[Saved entries]
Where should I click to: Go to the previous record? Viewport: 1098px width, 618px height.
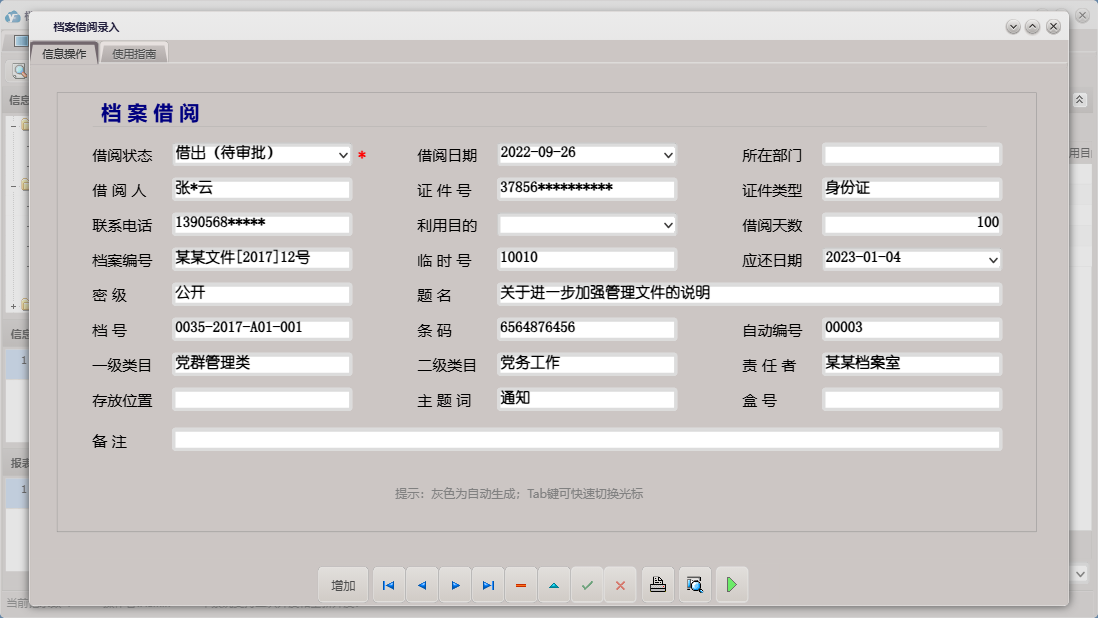point(421,585)
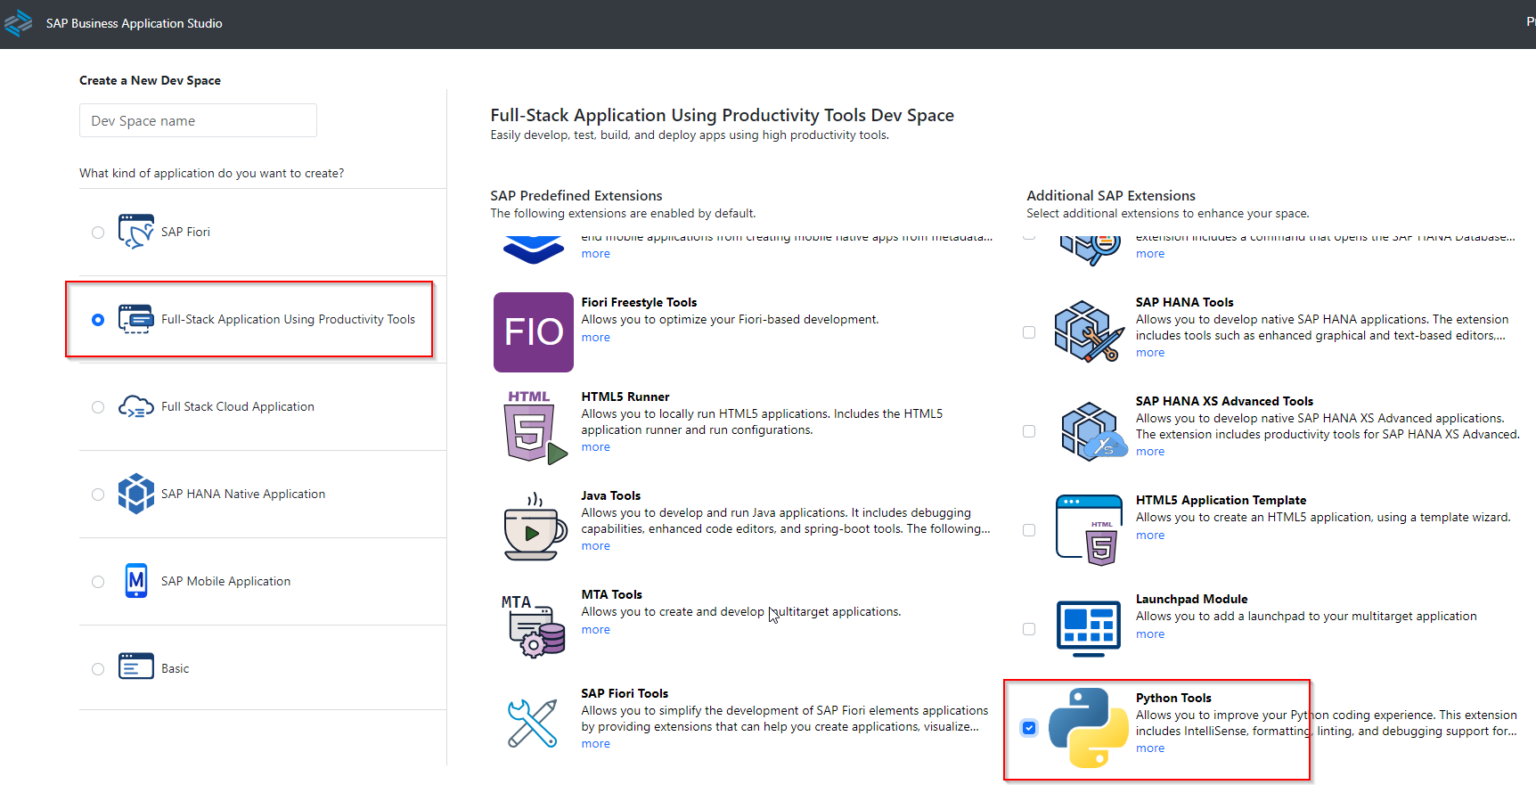Image resolution: width=1536 pixels, height=785 pixels.
Task: Click more under SAP HANA XS Advanced Tools
Action: point(1150,451)
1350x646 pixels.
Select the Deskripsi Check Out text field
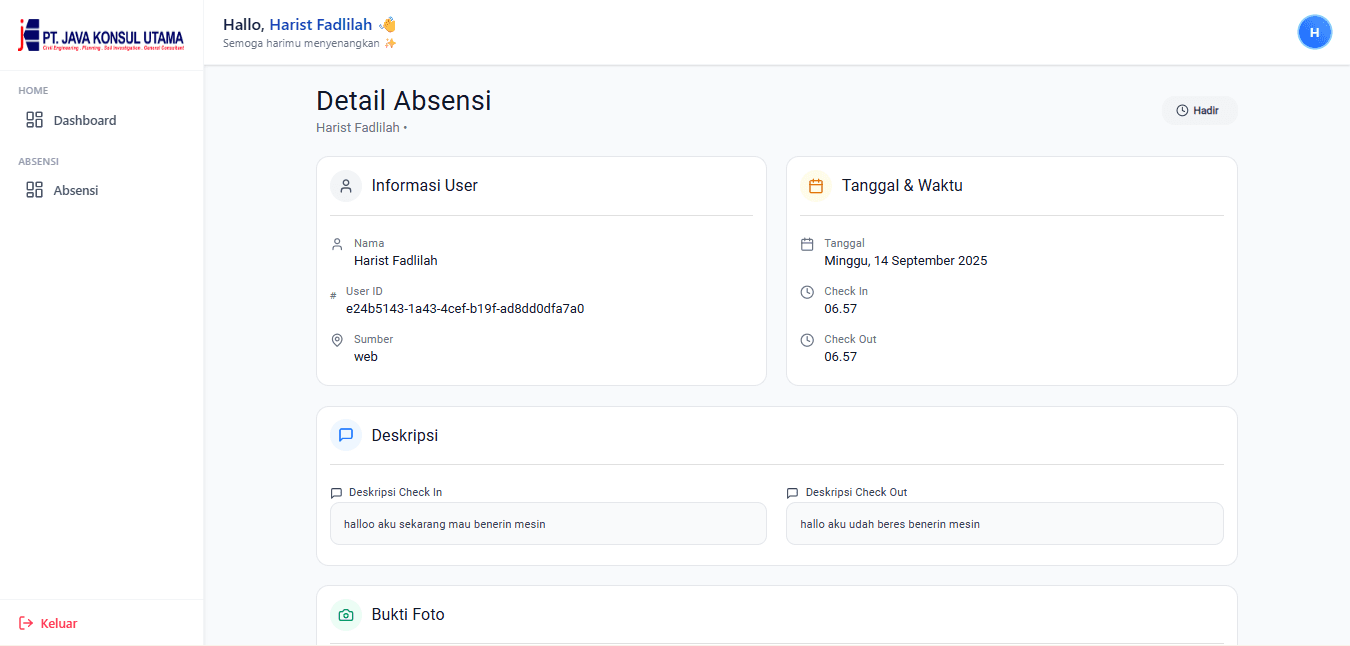(x=1004, y=523)
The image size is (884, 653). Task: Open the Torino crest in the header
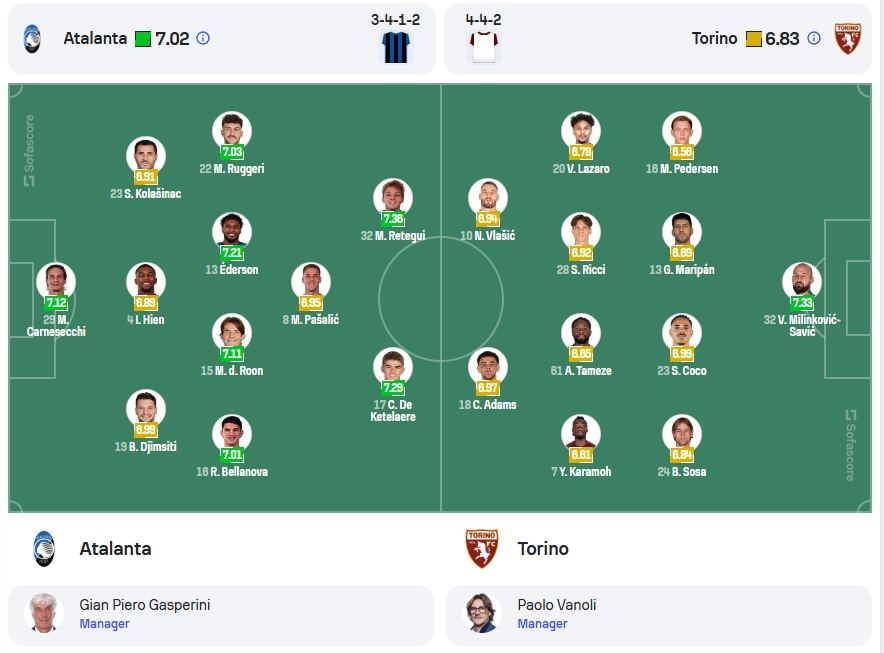point(848,38)
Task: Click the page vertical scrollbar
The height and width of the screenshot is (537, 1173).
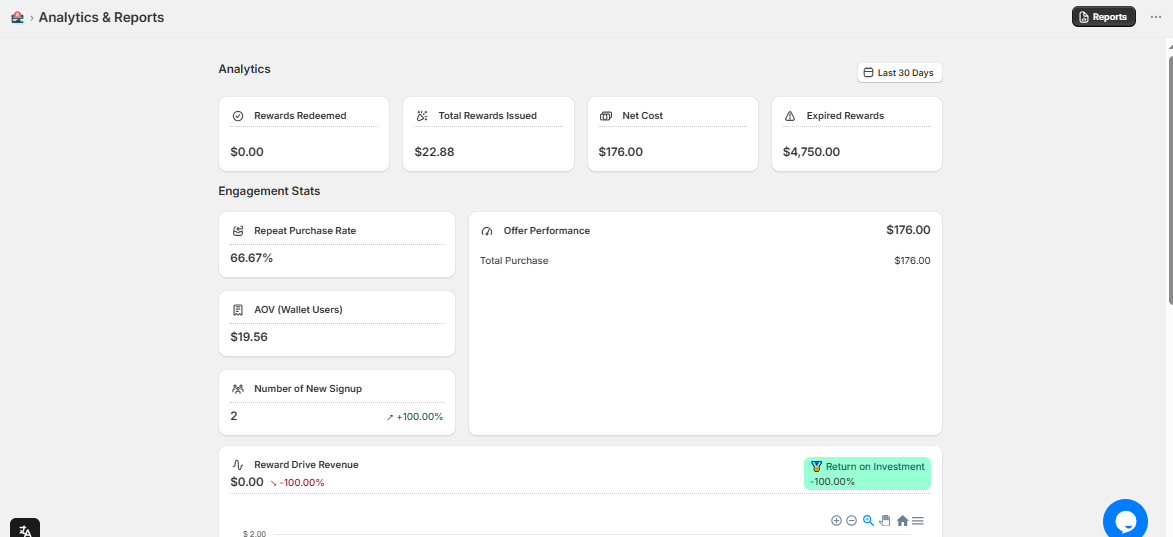Action: [1167, 170]
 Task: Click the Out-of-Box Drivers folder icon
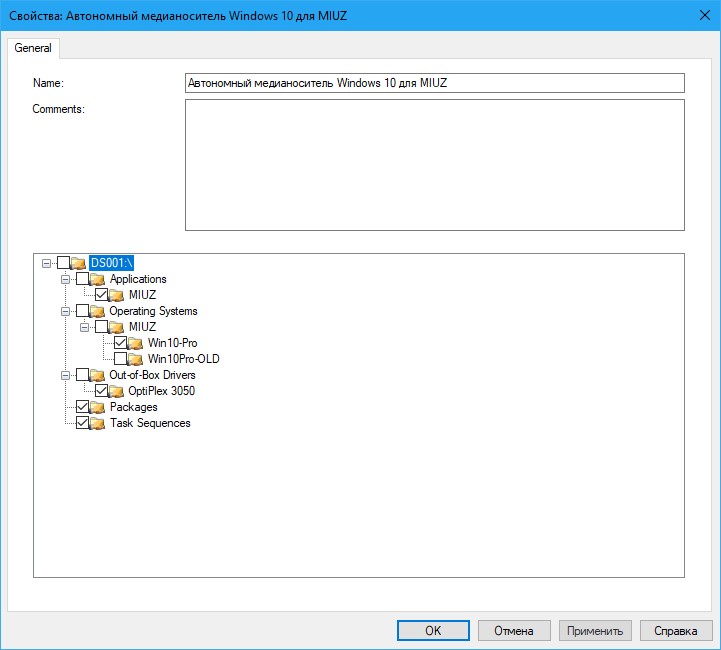tap(98, 375)
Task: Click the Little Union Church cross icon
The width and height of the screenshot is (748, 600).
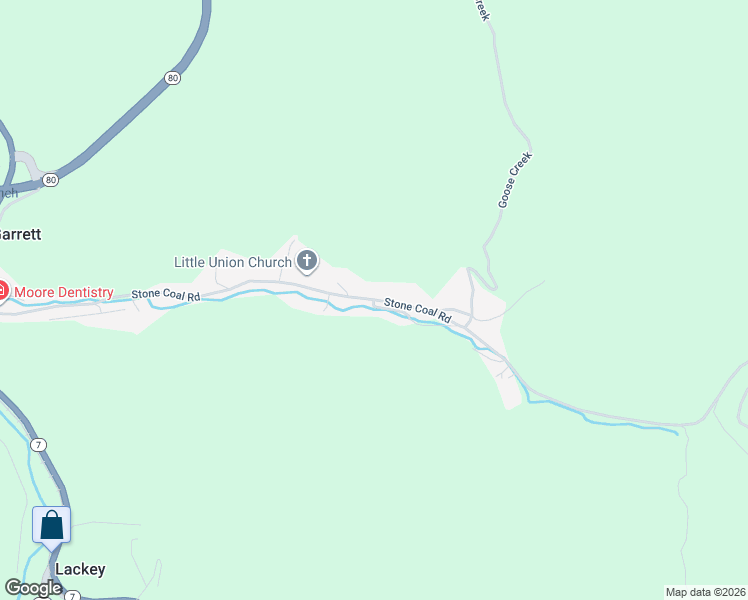Action: point(307,261)
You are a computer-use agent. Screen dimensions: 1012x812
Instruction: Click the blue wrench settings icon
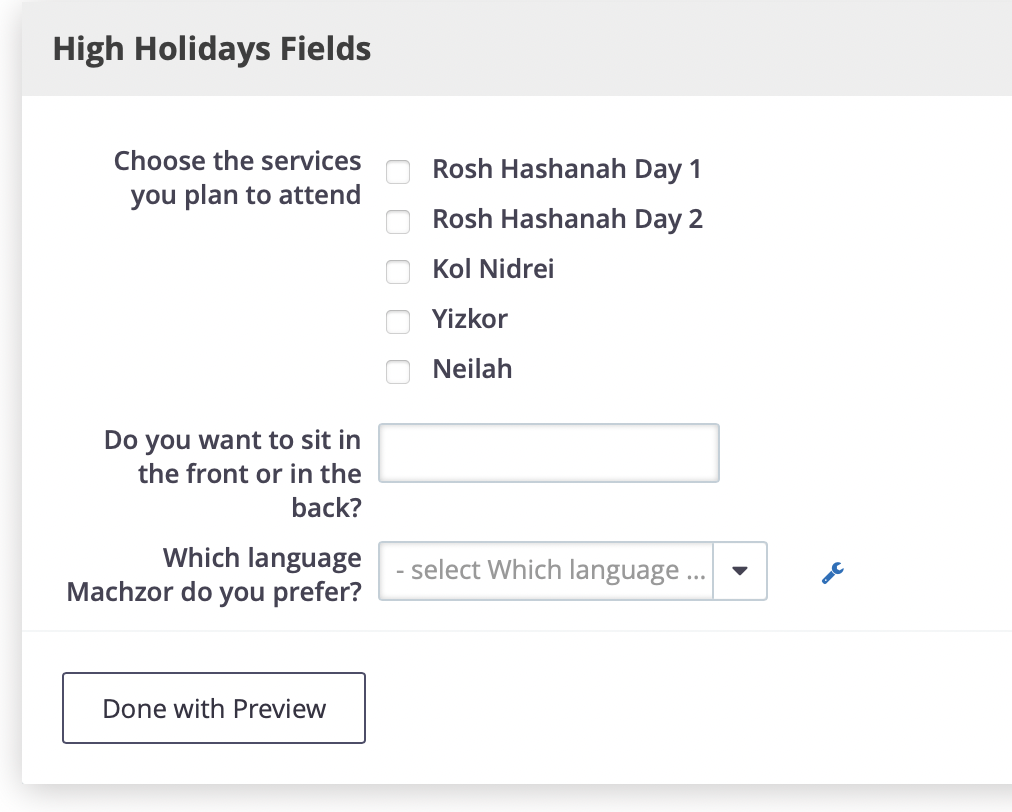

Problem to solve: Lines before the one containing "1350x646 pixels." are not wanted; write out that line and every later line through the end of the data above, exactly, without pictures.

Output below:
1350x646 pixels.
Select the Deskripsi Check Out text field
(x=1004, y=523)
The image size is (884, 653). Task: Open the Torino crest in the header
point(848,38)
Task: Click the page vertical scrollbar
The height and width of the screenshot is (537, 1173).
Action: [1167, 170]
 Task: Click the Out-of-Box Drivers folder icon
tap(98, 375)
Task: Click the Little Union Church cross icon
The width and height of the screenshot is (748, 600).
Action: point(307,261)
You are a computer-use agent. Screen dimensions: 1012x812
Instruction: Click the blue wrench settings icon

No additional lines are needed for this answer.